The most immediate fix was to restore our service file override – properly this time – by adding /etc/systemd/system/varnish.service or running “sudo systemctl edit --full varnish.service”. Then we could start Varnish 6.0 again to get the website back, solving the immediate issue. From there, we could work on a full retrospective and fix.
Reevaluating & revising best practices
After a quick triage identified other sites where this would also be a potential issue, we applied the same solution to prevent further outages. We also codified our policy regarding where we source our 3rd party software. The first choice (and best use) is from the Ubuntu Main repository. The Main repository has free software canonically supported (LTS versions). If the necessary software isn’t available, the next step is to get it upstream from the original developers themselves. Since the updates are not automatic in this instance, a staff member must take ownership of the package, regularly check for updates, and deploy them. As a last resort, we will source software from Ubuntu’s Universe (or community) repository. While this can be a valuable resource, the updates and software versions are not necessarily canonical to the developer’s versions. They are also not guaranteed by the original developer. Security patches for software available in the Universe repository only happen if someone in the community decides to do it. As was the case in our instance, this might cause conflicts with the original packages.

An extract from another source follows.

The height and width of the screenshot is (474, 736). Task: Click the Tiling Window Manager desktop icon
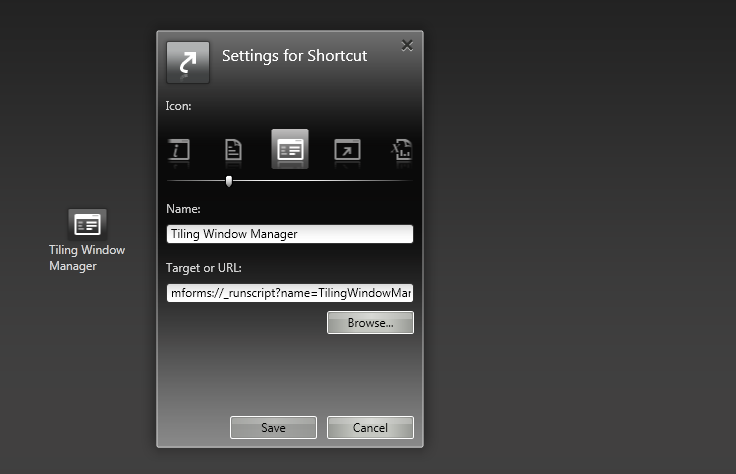point(87,224)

Troubleshooting as a team saves trouble in the long term
Troubleshooting can be frustrating, but part of the reason we could find the issue in this instance so quickly and address it promptly was due to our team’s strength and collaborative efforts.
Troubleshooting as a team is a much more efficient process than going it alone for several reasons. You do not get stuck during the investigation process because another team member always has a different idea to try. Screen sharing and having other eyes on your project means team members can point out errors you miss. You can bounce ideas between each other and find the best path forward for solutions. When the solution proves to be time-consuming, you can split tasks and share the burden. One of you might have more experience and expertise in certain areas, and you can play those strengths off each other to compliment the work. And sometimes, someone might remember a resource or a similar problem in the past. Relying on a more experienced coworker with greater institutional memory than you can be a valuable tactic.

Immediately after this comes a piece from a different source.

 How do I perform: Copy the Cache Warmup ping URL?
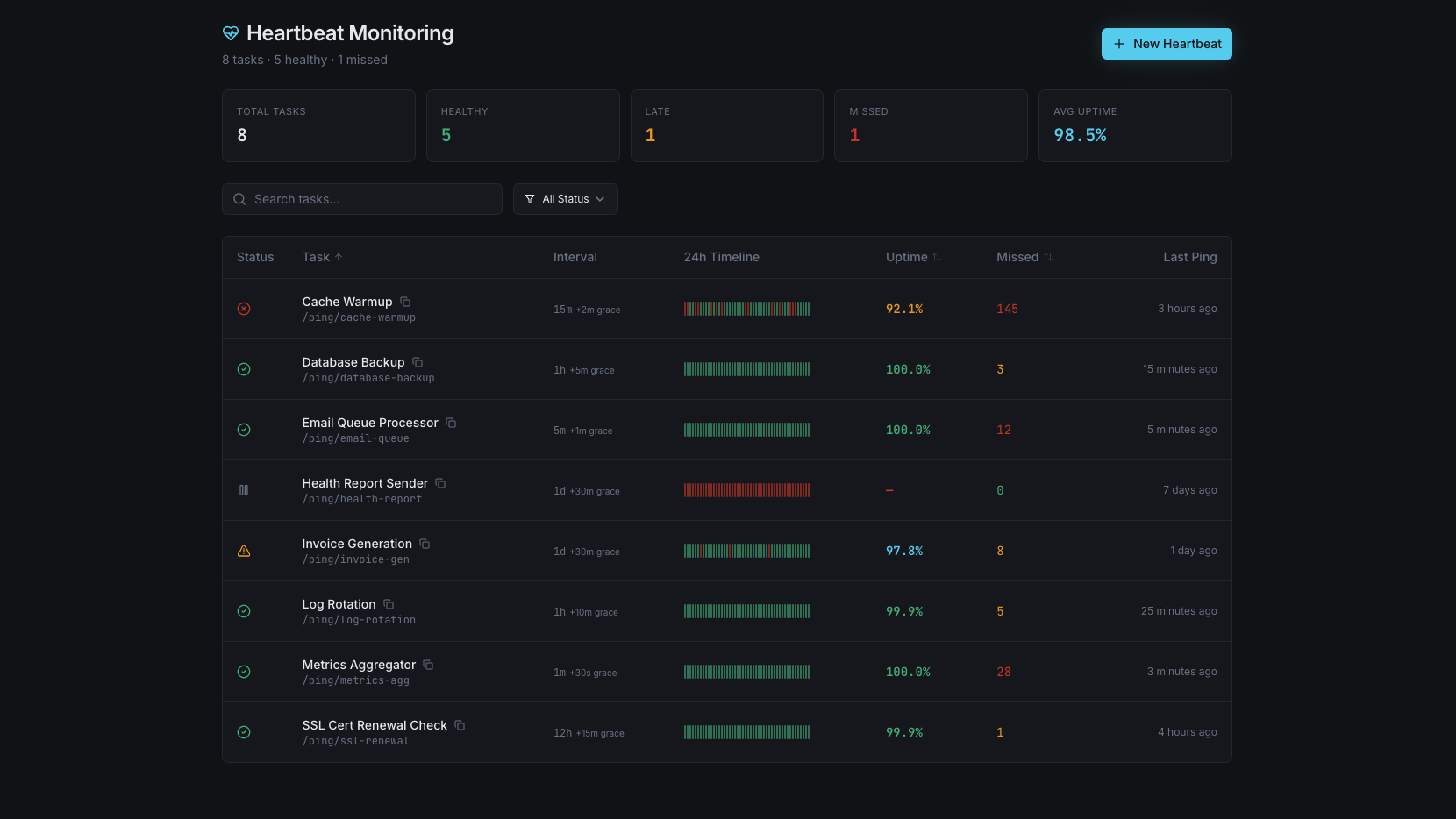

Learning & growing from mistakes
While this was ultimately an issue on our end, it was solved quickly because we have a strong team ready to rely on each other’s strengths and find things that might otherwise have been overlooked. Having multiple perspectives meant that the problem was not prolonged. Having best practices in place, understood, and used by the whole team means there is less chance of the same mistake happening again.

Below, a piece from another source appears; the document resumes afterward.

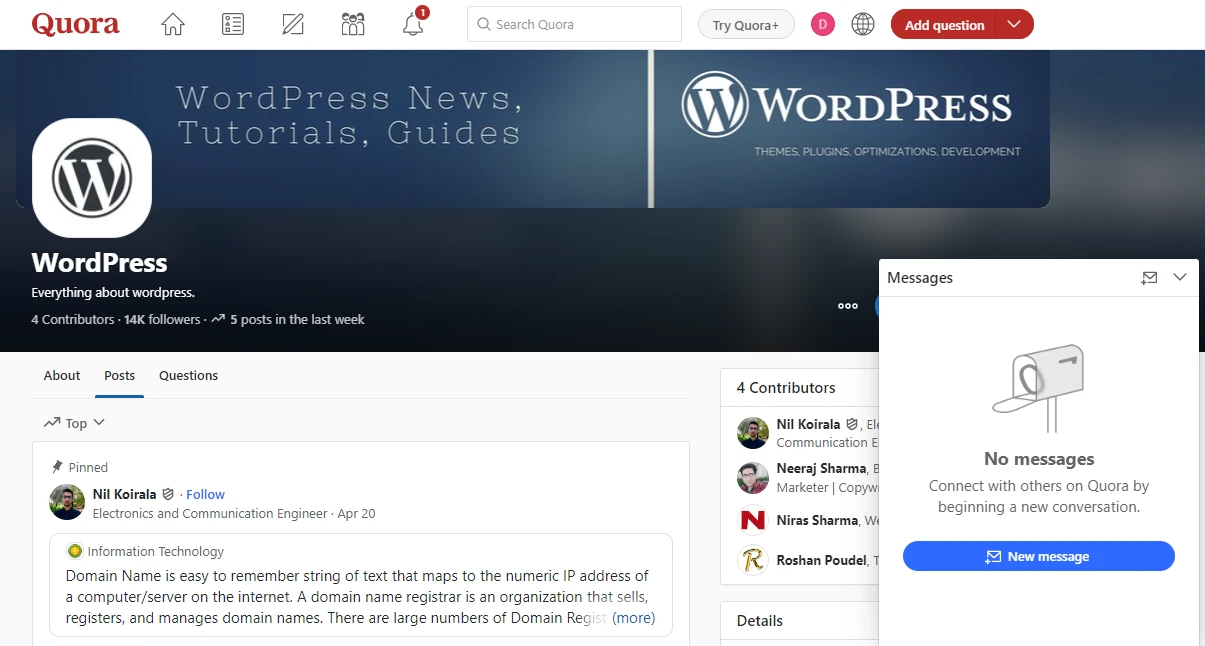Collapse the Messages panel
The image size is (1205, 646).
tap(1180, 278)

When it comes to websites, things happen. What matters most is that when they do, developers are ready to jump in to fix a problem, learn, and grow together to become a stronger team. This is also why having a development partner for your business is essential. When something happens to your site, you don’t want to face the problem alone. You want a team of experts with experience in similar issues at your back, ready to get your site back up and running as soon as possible.